Don't get me wrong, Tim has a few really good ideas but he's no bushfire ecologist, despite losing his house and manuscripts in the '94 fires around Sydney. He's a bit like the international physicist who uses his pre-eminence in that field to give his arguments about the existence of the Christian God "added credibility." And the young woman (who comes from Cape York and has done some wonderful work representing Aboriginal communities) chimed in with her comment along the lines of "Aborigines burned vegetation all the time and they should have been doing that around Melbourne." Well, she's right about her own community's cultural practices but seriously mistaken if she believes that all Aboriginal communities in Australia had the same cultural practices, let alone applied them in their respective areas in the same way as Cape York's communities practised theirs.
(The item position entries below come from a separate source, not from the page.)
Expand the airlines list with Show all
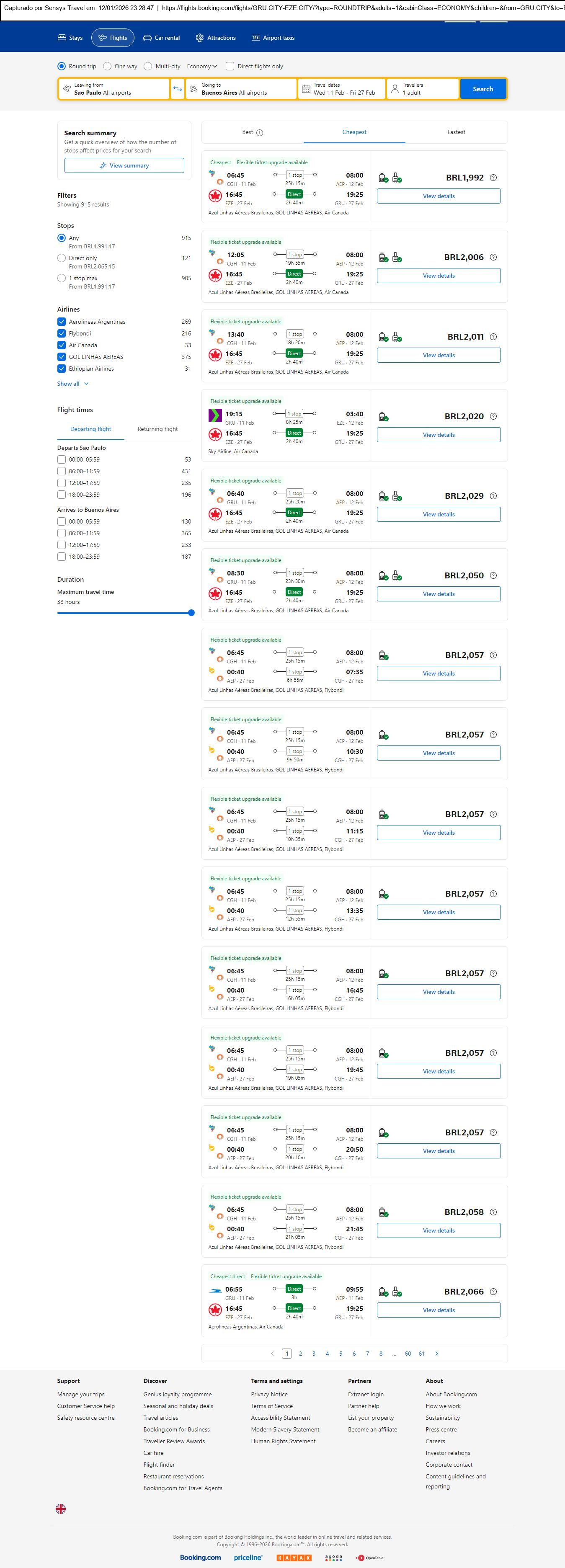The image size is (565, 1568). (72, 384)
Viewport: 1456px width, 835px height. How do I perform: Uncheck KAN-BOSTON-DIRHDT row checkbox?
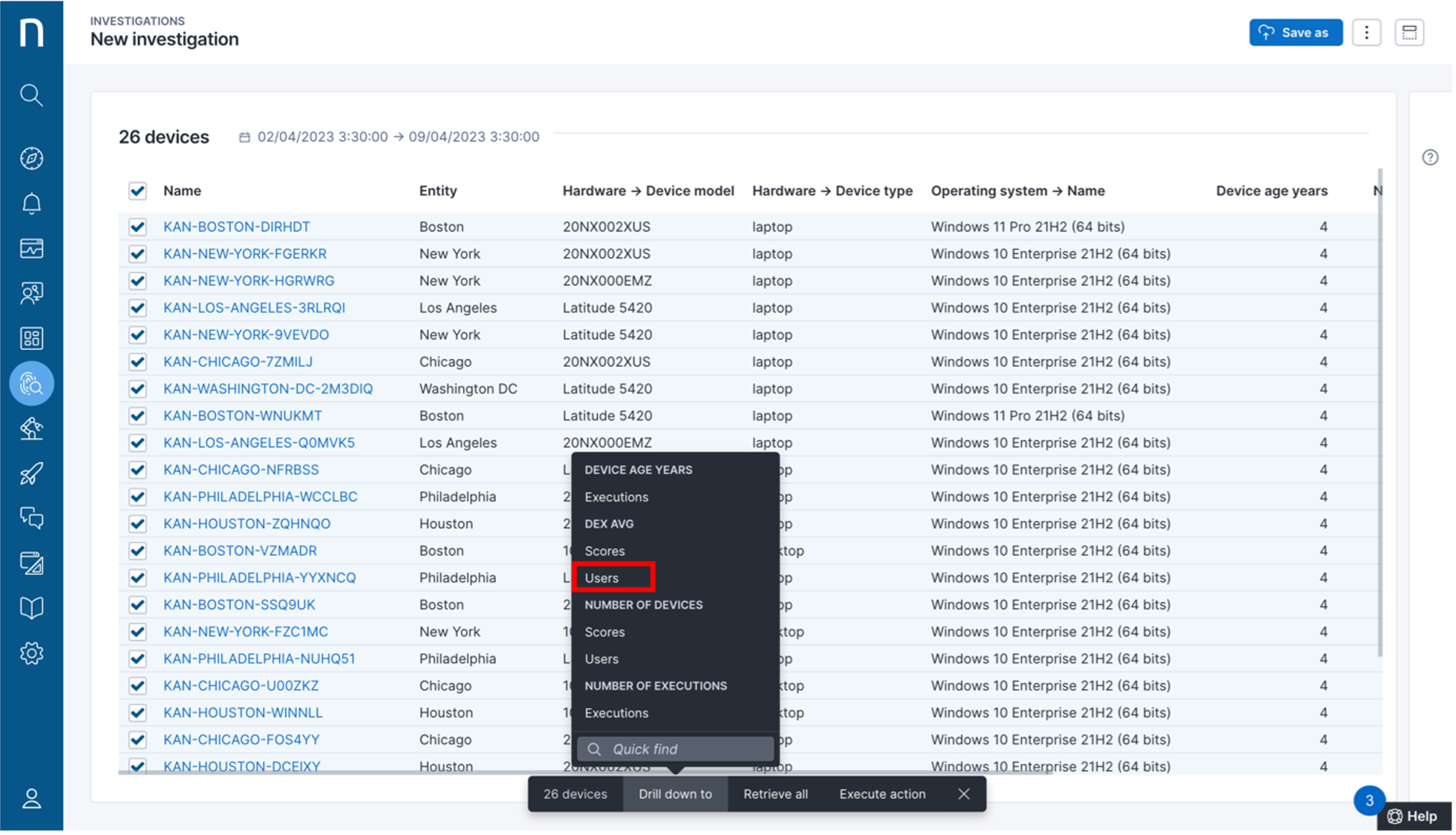coord(137,226)
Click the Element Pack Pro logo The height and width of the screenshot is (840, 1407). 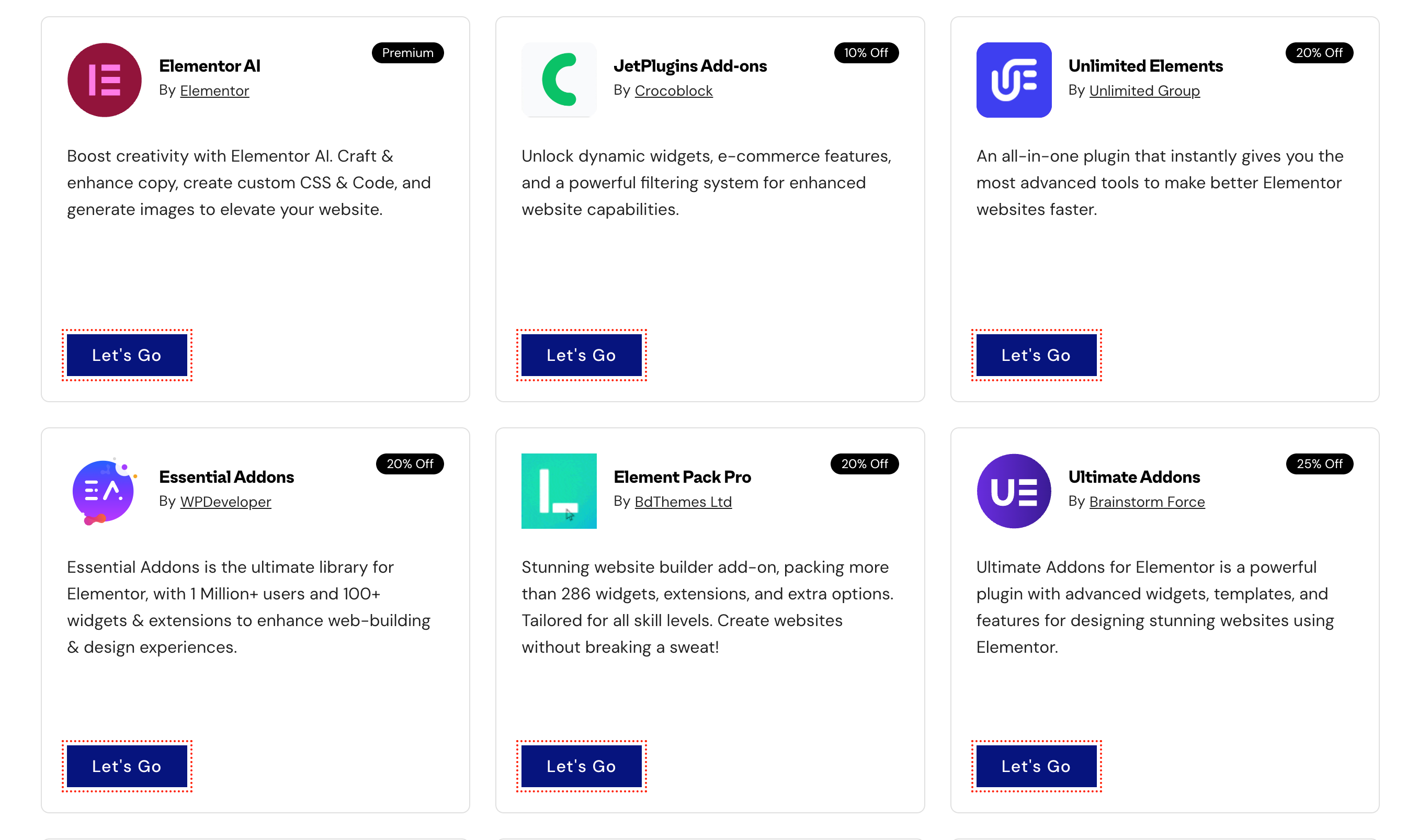pyautogui.click(x=559, y=491)
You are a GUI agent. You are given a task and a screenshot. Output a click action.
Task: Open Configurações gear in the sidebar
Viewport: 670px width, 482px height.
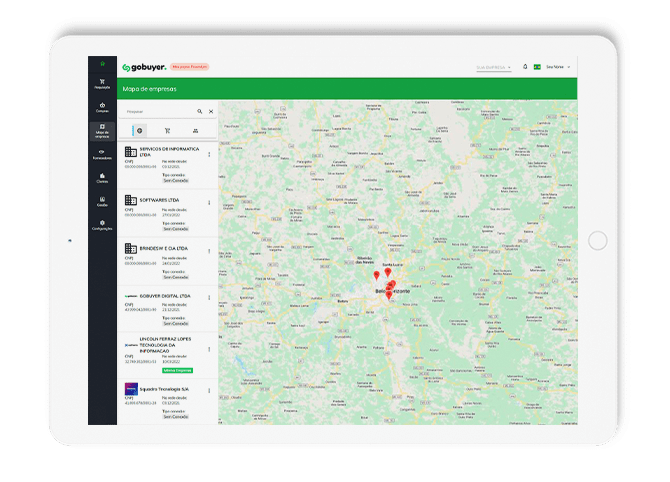coord(102,225)
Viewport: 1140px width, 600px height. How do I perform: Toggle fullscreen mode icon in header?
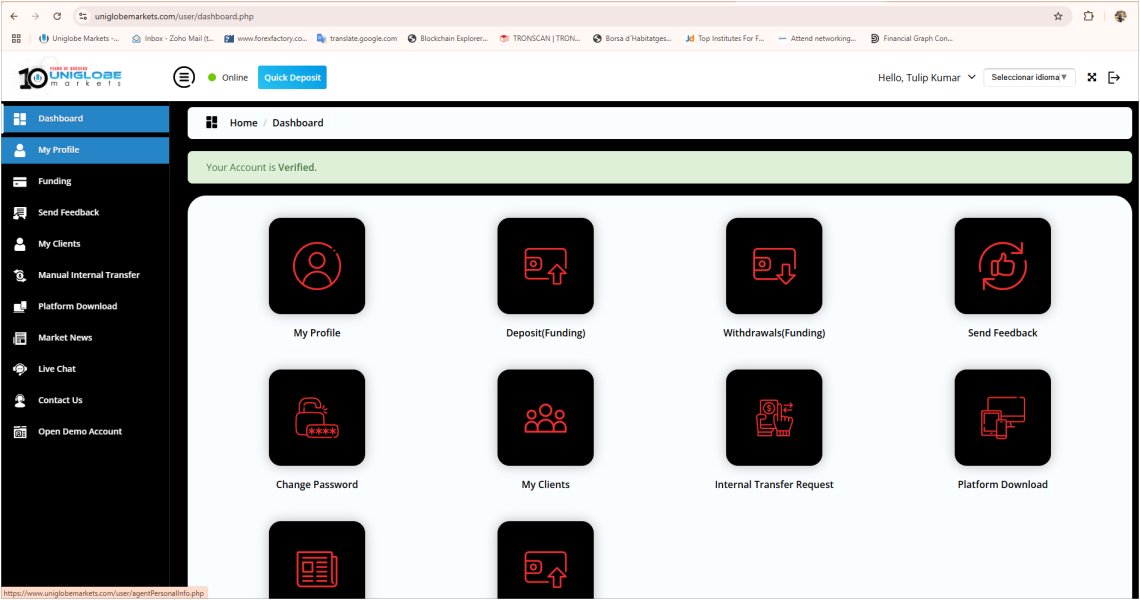(x=1092, y=77)
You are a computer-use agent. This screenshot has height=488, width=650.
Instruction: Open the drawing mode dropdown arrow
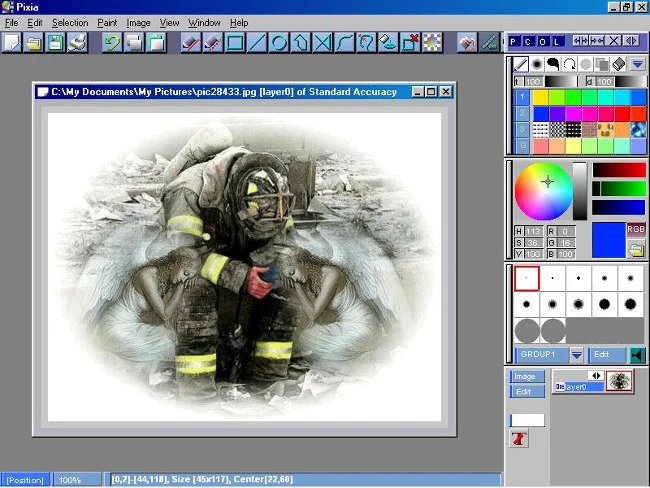pyautogui.click(x=638, y=64)
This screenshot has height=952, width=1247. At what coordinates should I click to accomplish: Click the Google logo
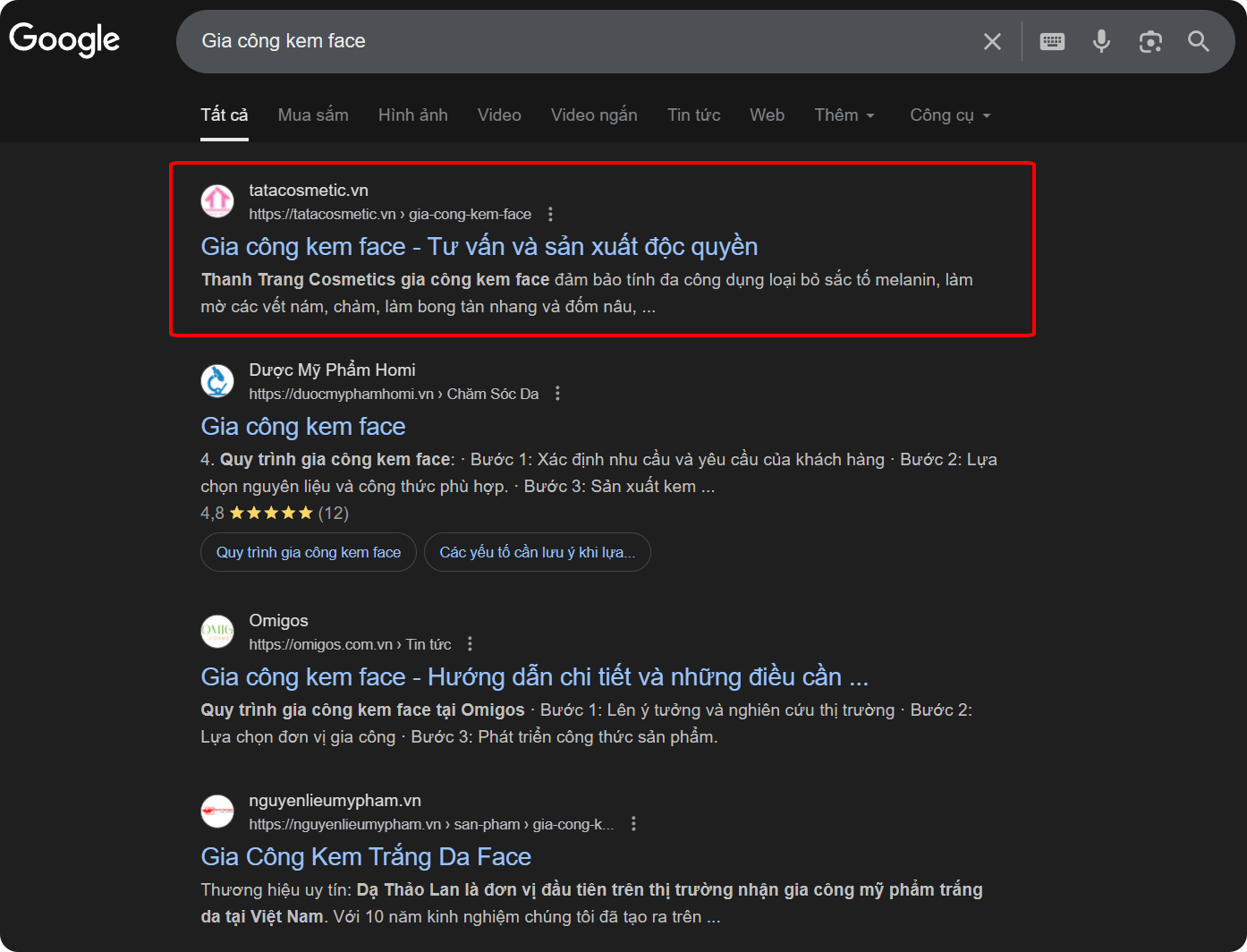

Fortunately, there has been evidence of a thriving sense of humour among the people affected. A woman took a TV crew to the incinerated remnants of her house. When they proceeded to walk willy nilly through it she admonished them; holding up the remnants of the handle to what had been her front door she directed, "Through here." And the fire crew driving through an incinerated landscape went past a couple of residents blacking out a small spotfire with knapsack sprays; the crew received hoots of laughter when they commented, "You can't get a decent fire anywhere her anymore."
I'm still feeling frustrated because the surgery has prevented my getting involved but the tears have passed and, with them, any residual fragility. It will get better.